▶ _SUPPLIED PASSAGE_
Able-Bodied Adult Without Dependents (ABAWD) Work Requirement
The Able-Bodied Adult Without Dependents (ABAWD) work requirement was implemented in 1996 as part of federal welfare reform. Federal ABAWD requirements are defined in Section 6(o) of the Food and Nutrition Act of 2008 and in part 7 of the Code of Federal Regulations (CFR), section 273.24. State regulations governing the ABAWD work requirement are contained in the CDSS Manual of Policies and Procedures (MPP), Division 63, Section 63-410.
Non-assistance CalFresh recipient over age 17 and under age 50 must satisfy the ABAWD work requirement as a condition of eligibility unless they meet specified exemption criteria or live in an area where the ABAWD work requirement is waived. ABAWDs cannot receive CalFresh for more than three months in a 36-month period unless they meet this requirement or are excused from it. The ABAWD work requirement is met by performing one of the following:
Working at least 20 hours per week in paid or volunteer employment;
Participating at least 20 hours per week in an allowable work activity such as vocational training or basic education programs; or
Participating in workfare (i.e., community service). The number of hours of participation in workfare is determined by dividing the CalFresh allotment by the higher of the state or federal minimum wage.
Losing and Regaining Eligibility
Persons who lose eligibility due to failure to meet the ABAWD work requirement may subsequently regain eligibility if, during a 30-day period, they work, or participate in an allowable work activity for 80 hours, or participate in workfare for the required number of hours. Those who regain eligibility and stop meeting the ABAWD work requirement for reasons such as layoff may receive CalFresh for one grace period of three consecutive months during a 36-month period.
CalFresh recipients are exempt from the ABAWD work requirement for reasons that include pregnancy, residing in a CalFresh household with a dependent child under 18, physical or mental unfitness, regular participation in a drug or alcohol treatment program, half-time school attendance, and receipt of California Work Opportunity and Responsibility to Kids (CalWORKs) benefits or unemployment compensation.

▶ _SUPPLIED ENTRIES_
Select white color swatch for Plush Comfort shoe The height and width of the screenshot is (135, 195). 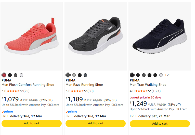click(x=21, y=75)
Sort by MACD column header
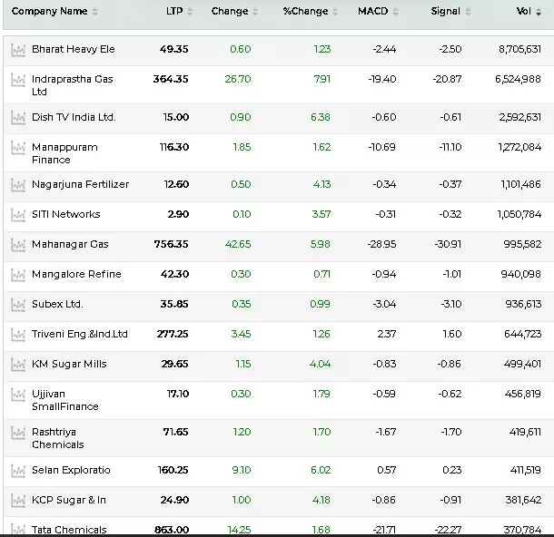 point(372,12)

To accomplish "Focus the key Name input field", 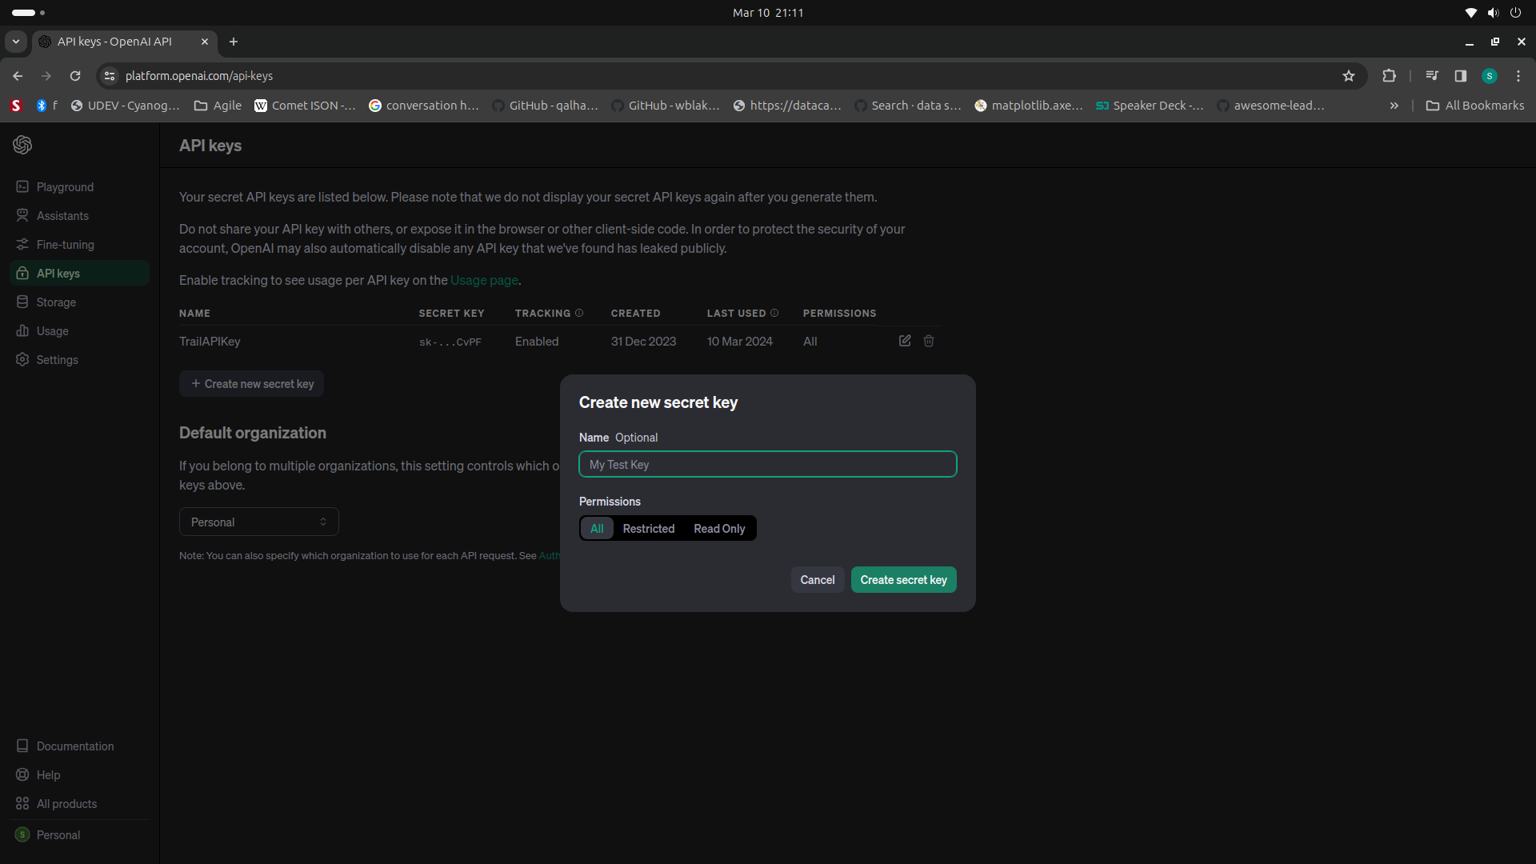I will point(768,464).
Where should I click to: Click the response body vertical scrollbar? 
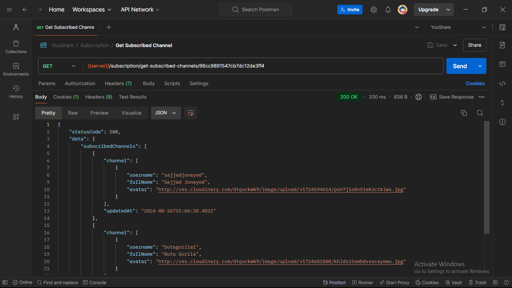pyautogui.click(x=487, y=178)
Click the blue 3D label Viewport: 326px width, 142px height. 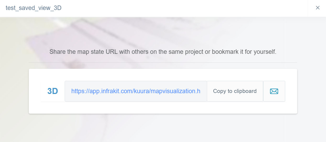point(53,91)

▶ _SET OF TASKS_
A – Translate this sentence from the ABAWD passage into Spanish: "ABAWDs cannot receive CalFresh for more than three months in a 36-month period unless they meet this requirement or are excused from it."
B – In one to three sentences, explain what allows someone who lost eligibility for failing the work requirement to regain it, according to the ABAWD passage.
C – Continue the ABAWD passage from where it stops.
The data comes from a separate source, not from the ABAWD passage.

▶ _EXERCISE RESULTS_
A – Los ABAWD no pueden recibir CalFresh por más de tres meses en un período de 36 meses, a menos que cumplan con este requisito o estén dispensados de él.

B – They can regain eligibility if, during a 30-day period, they work or take part in an allowable work activity for 80 hours, or take part in workfare for the required number of hours.

C –
A county can be approved to waive the ABAWD work requirement if it meets federally established criteria regarding high unemployment rates or a lack of sufficient jobs. ABAWDs that live in a waiver county are not required to satisfy the work requirement. California has been granted a statewide waiver for Federal Fiscal Year (FFY) 2013. ABAWDs living in a county where the work rule is waived must continue to satisfy all other CalFresh eligibility requirements in order to remain eligible for benefits.
The Fifteen Percent Exemption
When a county does not qualify for an ABAWD waiver, some individuals who would otherwise be ineligible due to failure to satisfy the ABAWD work requirement may be excused from meeting the work rule using what is called the 15 percent exemption. The federal government determines the annual number of exemptions that are allocated to each state under the 15 percent criteria. The California Department of Social Services, in turn, distributes the exemptions among counties that do not qualify for an ABAWD waiver. The exemptions are distributed based on the size of each county’s non-assistance CalFresh caseload.
Each county develops the criteria which individuals must meet to qualify for the 15 percent exemption. These include such things as remoteness, lack of transportation, illiteracy, language barriers, and medical limitations. When the statewide waiver is in place, there is no need for counties to use the 15 percent exemption as all ABAWDs are excused from the work requirement.